The purpose of this study was to examine the influence of physical fitness (PF) on the development of subcutaneous adipose tissue in children followed longitudinally over a 9 year period ranging from childhood to adolescence.


This longitudinal study followed 518 healthy participants (262 boys, 256 girls) over a 9-year period ranging from childhood (age 6) to adolescence (age 15). Adiposity (triceps and subscapular skinfolds), and fitness (60s sit-ups, flexed arm hang, standing long jump, 50m dash, 10m shuttle run, sit-and-reach, and 20m pacer run) were assessed at four annual time points during primary school, and on a follow up, 6 years later, during secondary school.


Growth in subcutaneous fat was modeled within a HLM statistical framework, using fitness components as time changing predictors.

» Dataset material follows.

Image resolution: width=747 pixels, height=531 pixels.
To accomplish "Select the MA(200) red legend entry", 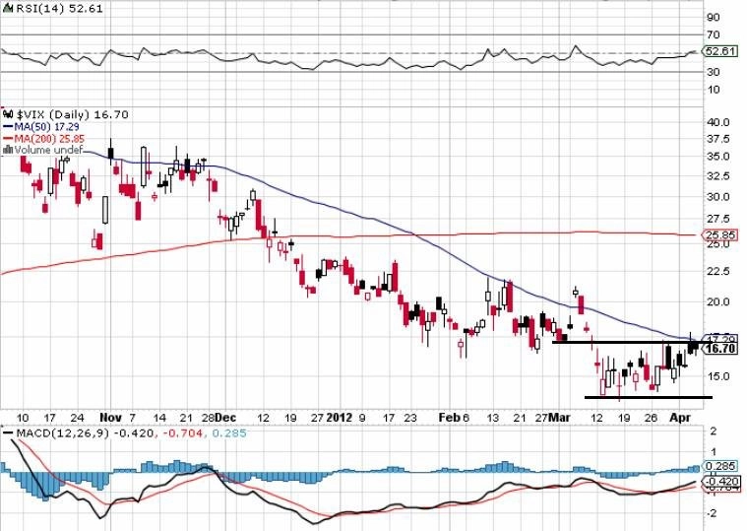I will coord(43,139).
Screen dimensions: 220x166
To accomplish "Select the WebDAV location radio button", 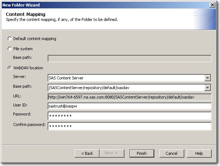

Flexed arm hang (β=-0.059; p=0.000), standing long jump (β=-0.072; p=0.000), 60s sit-ups (β=-0.041; p=0.040), 50m dash (β=0.956; p=0.000), and 20m PACER (β=-0.077; p=0.000) tests, were found to predict changes on body fat growth over the years, independently of sex.


Improving PF individual levels can positively influence adiposity deposition over the time period covering childhood and adolescence. That occurs independently of the typical sex differentiated adiposity growth.